■ Cosa fare:
- a) Nel testo sulla rappresentazione queer nelle serie tv, elenca gli aggettivi con cui viene descritta l'élite di uomini che storicamente ha detenuto il potere di raccontare storie.
- b) Prosegui il testo sulla rappresentazione queer nelle serie tv a partire dalla sua ultima frase.

-------- Estratto del documento --------

Eccoci al secondo appuntamento del PrideVision 2024! 

Le storie sono importanti. Ci modellano senza che noi ce ne rendiamo conto e influenzano la nostra vita. Chi controlla che storie vengono raccontate e chi può raccontarle detiene un potere immenso.


Storicamente questo potere è stato nelle mani di un’elite formata da uomini bianchi, eterosessuali e cisgender. Per far sì che anche altre voci potessero raccontarsi ci sono voluti anni di porte chiuse in faccia e aspre rivendicazioni. La rappresentazione queer nei media è per fortuna sempre maggiore, ma non è sempre stato così. 


Ciò che voglio raccontarvi oggi è la storia di come scrittorɜ queer hanno lottato per avere la possibilità di portare sullo schermo storie LGBTQIA+ autentiche, attraverso un'analisi di alcune delle serie tv più iconiche degli ultimi decenni e dei personaggi che le popolano.

-------- Estratti del dataset --------

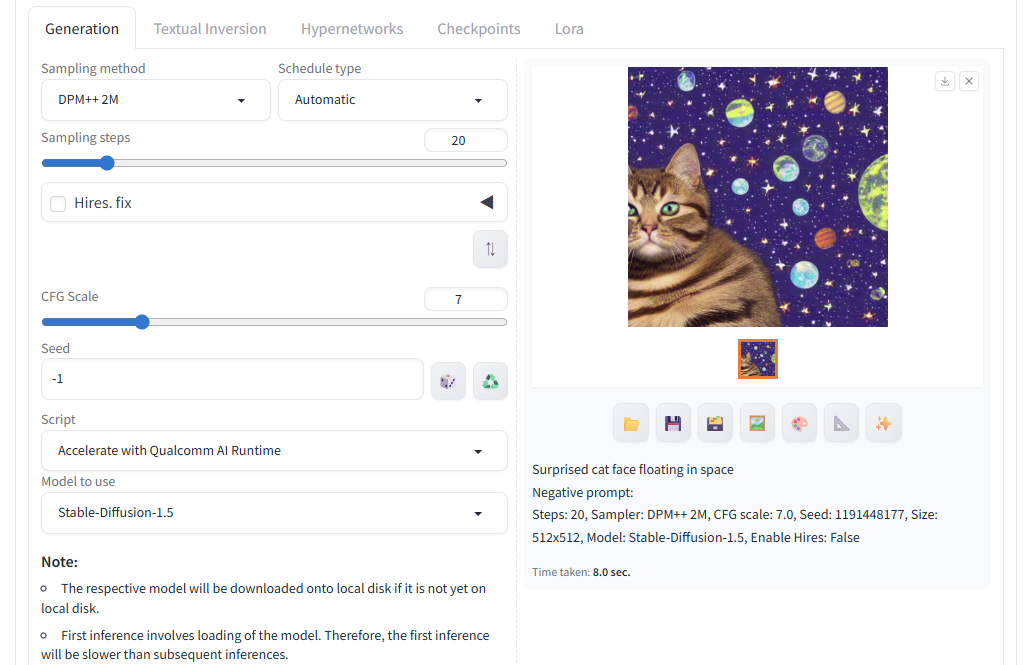Download the generated cat image

click(945, 82)
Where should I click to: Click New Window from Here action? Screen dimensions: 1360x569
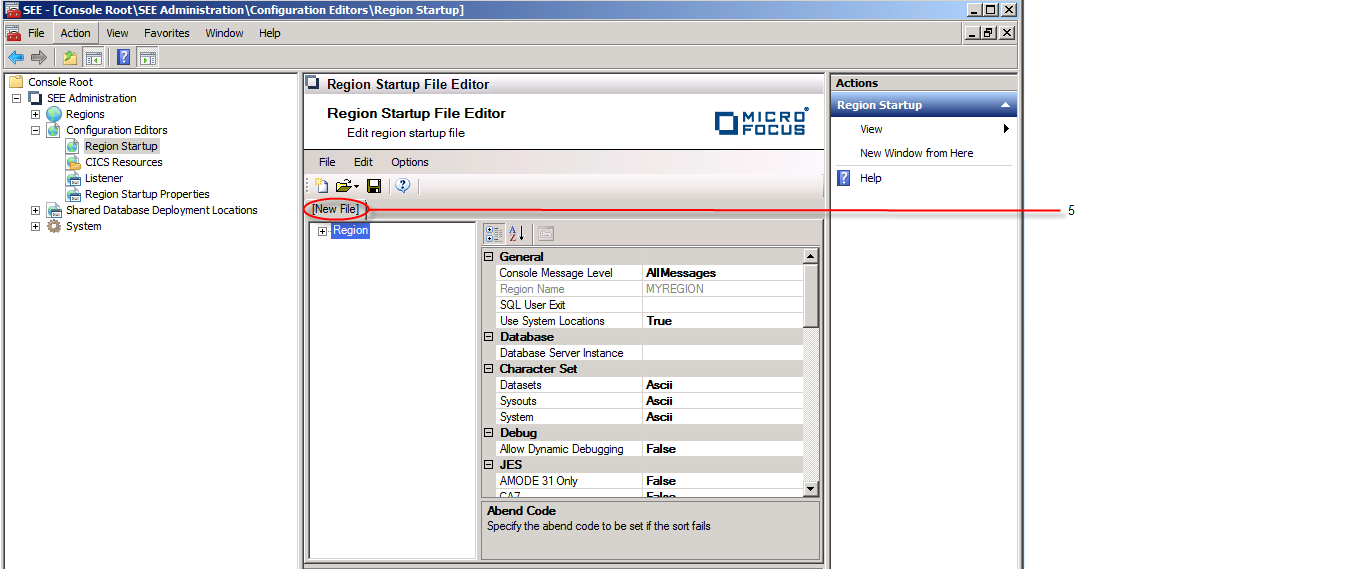click(916, 153)
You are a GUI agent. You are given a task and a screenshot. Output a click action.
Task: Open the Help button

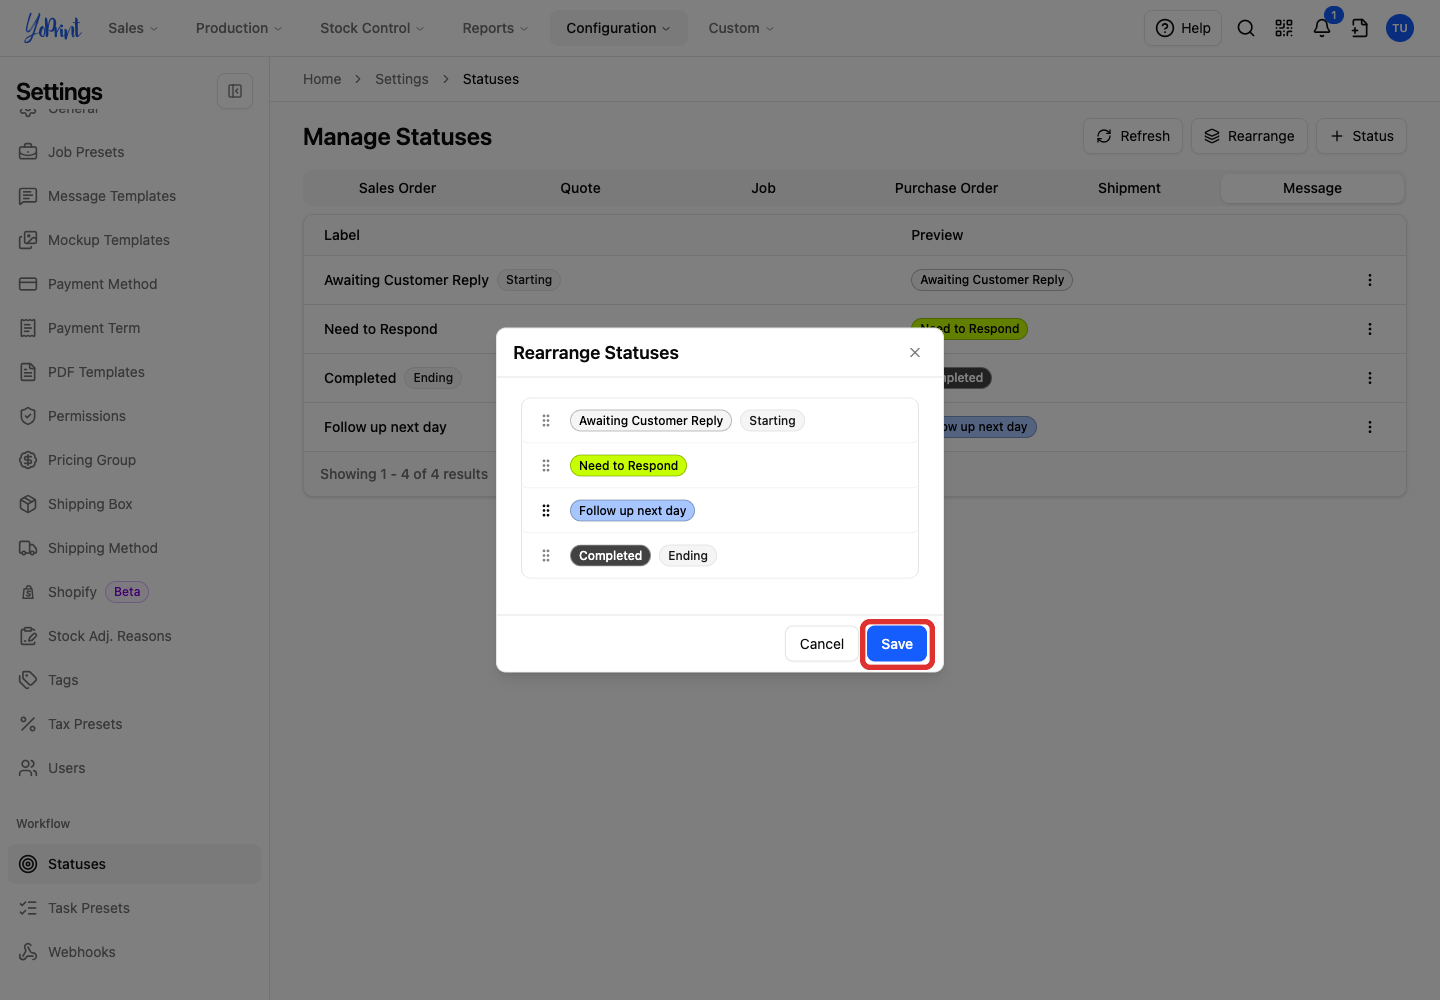[x=1183, y=28]
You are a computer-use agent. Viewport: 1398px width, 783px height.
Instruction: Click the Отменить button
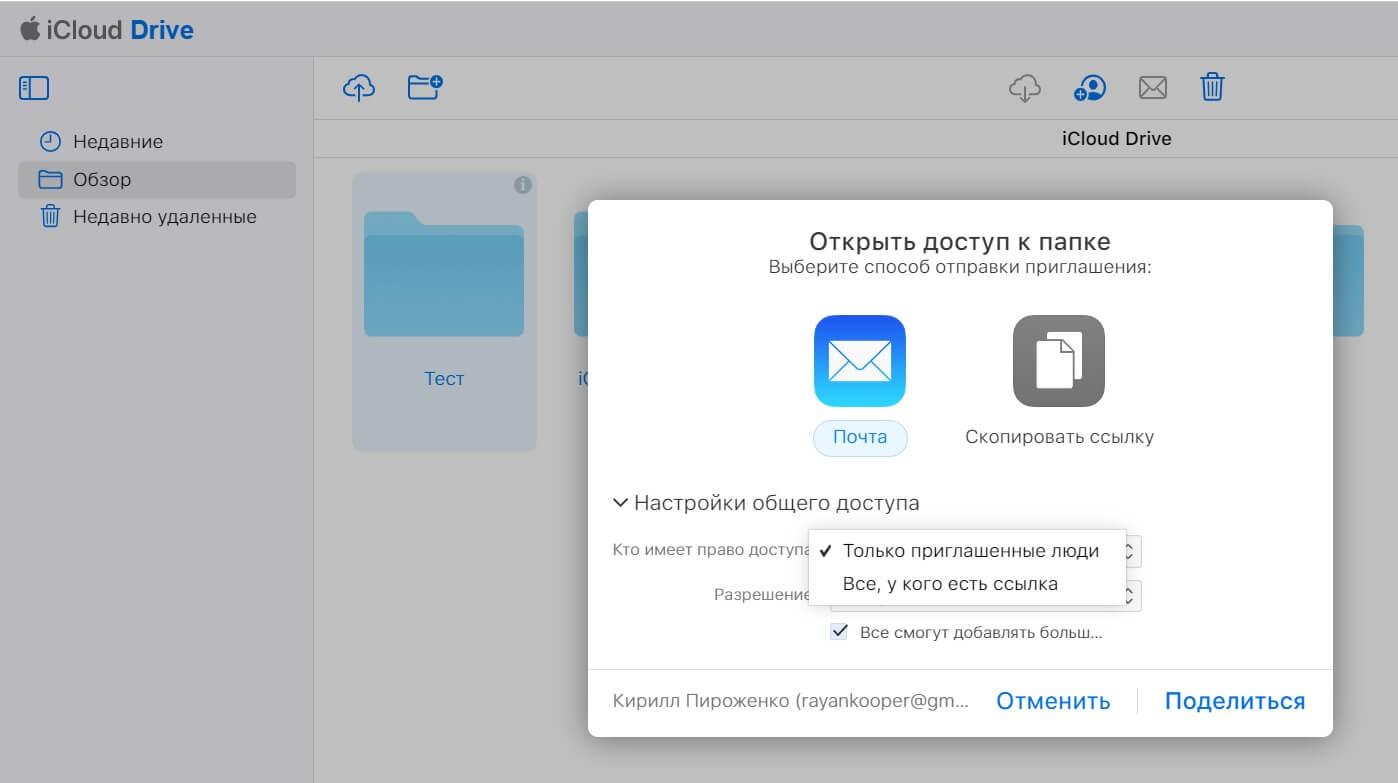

--------

■ Risposte fornite:
- a) bianchi, eterosessuali, cisgender

- b)
La struttura di come si scrive un racconto non è cambiata dai tempi di Aristotele: c'è un inizio, un mezzo e una fine. Tre atti. Il primo, l'introduzione dei personaggi. Il secondo, la lotta contro lo status quo. Il terzo, la risoluzione del conflitto, che esso sia un lieto fine, o una conclusione tragica. Tre atti. Altrettante serie tv. Mettetevi comodɜ. La storia inizia così… 



ATTO I: BAD QUEER

È il 24 febbraio 1999. Il canale televisivo britannico Channel 4 trasmette la prima puntata di una nuova serie televisiva, scritta e diretta dal gallese Russel T. Davies. Si intitola “Queer as Folk” e ha subito ottimi ascolti, anche se va in onda a tarda notte. 

Tutto bellissimo, no? Macché. 


Già, perché “Queer as Folk” ha un problema, un grosso problema: è una delle prime serie con protagonisti omosessuali e la prima a mostrare esplicitamente scene di sesso tra due uomini. I protagonisti di “Queer as Folk” sono Vince e Stuart, due uomini omosessuali che frequentano i locali del Gay Village, il quartiere LGBTQIA+ di Manchester, posti che al regista e scrittore Russel T. Davies, anch’egli omosessuale, era capitato di frequentare.

Vince e Stuart si divertono, sbagliano, sono occasionalmente delle pessime persone, fanno (parecchio) sesso, si innamorano e cercano di vivere la loro vita nel migliore dei modi. E che c'è di strano, dirà qualcuno, sono dei personaggi, magari ben scritti, ma con tutte le caratteristiche di dei normali protagonisti.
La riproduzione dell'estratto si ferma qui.